▶ **TASK STATEMENT**:
Repeat the line that contains "Switch to the Réseau tab" exactly, along with each following line up to and including the last line of the entries.

=== EXTRACTED RECORDS ===

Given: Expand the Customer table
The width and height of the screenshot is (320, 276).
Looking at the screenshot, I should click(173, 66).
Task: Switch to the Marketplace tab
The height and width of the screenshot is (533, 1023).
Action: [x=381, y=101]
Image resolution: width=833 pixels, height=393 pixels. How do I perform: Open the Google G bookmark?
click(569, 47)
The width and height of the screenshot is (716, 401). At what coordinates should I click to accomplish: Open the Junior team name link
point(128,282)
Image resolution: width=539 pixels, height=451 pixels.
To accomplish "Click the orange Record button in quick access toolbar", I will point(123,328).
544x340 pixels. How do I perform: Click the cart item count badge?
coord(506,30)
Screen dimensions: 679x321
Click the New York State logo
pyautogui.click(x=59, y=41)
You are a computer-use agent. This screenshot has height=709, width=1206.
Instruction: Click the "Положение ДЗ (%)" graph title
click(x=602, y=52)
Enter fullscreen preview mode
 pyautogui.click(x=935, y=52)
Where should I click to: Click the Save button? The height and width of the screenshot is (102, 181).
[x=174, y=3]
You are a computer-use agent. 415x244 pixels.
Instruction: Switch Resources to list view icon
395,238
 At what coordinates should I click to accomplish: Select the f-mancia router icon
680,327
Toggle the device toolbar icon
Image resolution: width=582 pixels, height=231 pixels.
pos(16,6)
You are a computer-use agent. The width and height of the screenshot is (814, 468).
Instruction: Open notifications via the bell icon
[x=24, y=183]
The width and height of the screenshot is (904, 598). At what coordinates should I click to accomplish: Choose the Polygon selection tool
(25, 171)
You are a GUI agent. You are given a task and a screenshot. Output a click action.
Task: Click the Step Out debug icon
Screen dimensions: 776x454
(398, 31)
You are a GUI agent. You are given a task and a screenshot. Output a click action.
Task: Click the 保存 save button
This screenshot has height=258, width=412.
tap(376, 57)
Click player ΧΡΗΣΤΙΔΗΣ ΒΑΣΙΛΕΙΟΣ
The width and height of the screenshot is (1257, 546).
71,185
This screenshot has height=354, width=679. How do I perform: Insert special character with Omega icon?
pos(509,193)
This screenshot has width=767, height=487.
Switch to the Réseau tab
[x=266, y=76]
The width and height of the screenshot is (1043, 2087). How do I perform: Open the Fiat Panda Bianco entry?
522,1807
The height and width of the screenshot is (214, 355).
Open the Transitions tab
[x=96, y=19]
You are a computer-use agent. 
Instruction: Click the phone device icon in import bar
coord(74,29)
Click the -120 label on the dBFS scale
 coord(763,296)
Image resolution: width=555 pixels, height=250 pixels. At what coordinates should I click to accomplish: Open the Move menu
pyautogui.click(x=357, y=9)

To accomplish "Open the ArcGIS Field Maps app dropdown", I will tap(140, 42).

===

▶ **SOLVED EXERCISE**:
Switch to the Réseau tab
[x=266, y=76]
The width and height of the screenshot is (1043, 2087). How do I perform: Open the Fiat Panda Bianco entry?
522,1807
The height and width of the screenshot is (214, 355).
Open the Transitions tab
[x=96, y=19]
You are a computer-use agent. 
Instruction: Click the phone device icon in import bar
coord(74,29)
Click the -120 label on the dBFS scale
 coord(763,296)
Image resolution: width=555 pixels, height=250 pixels. At what coordinates should I click to accomplish: Open the Move menu
pyautogui.click(x=357, y=9)

To accomplish "Open the ArcGIS Field Maps app dropdown", I will tap(140, 42).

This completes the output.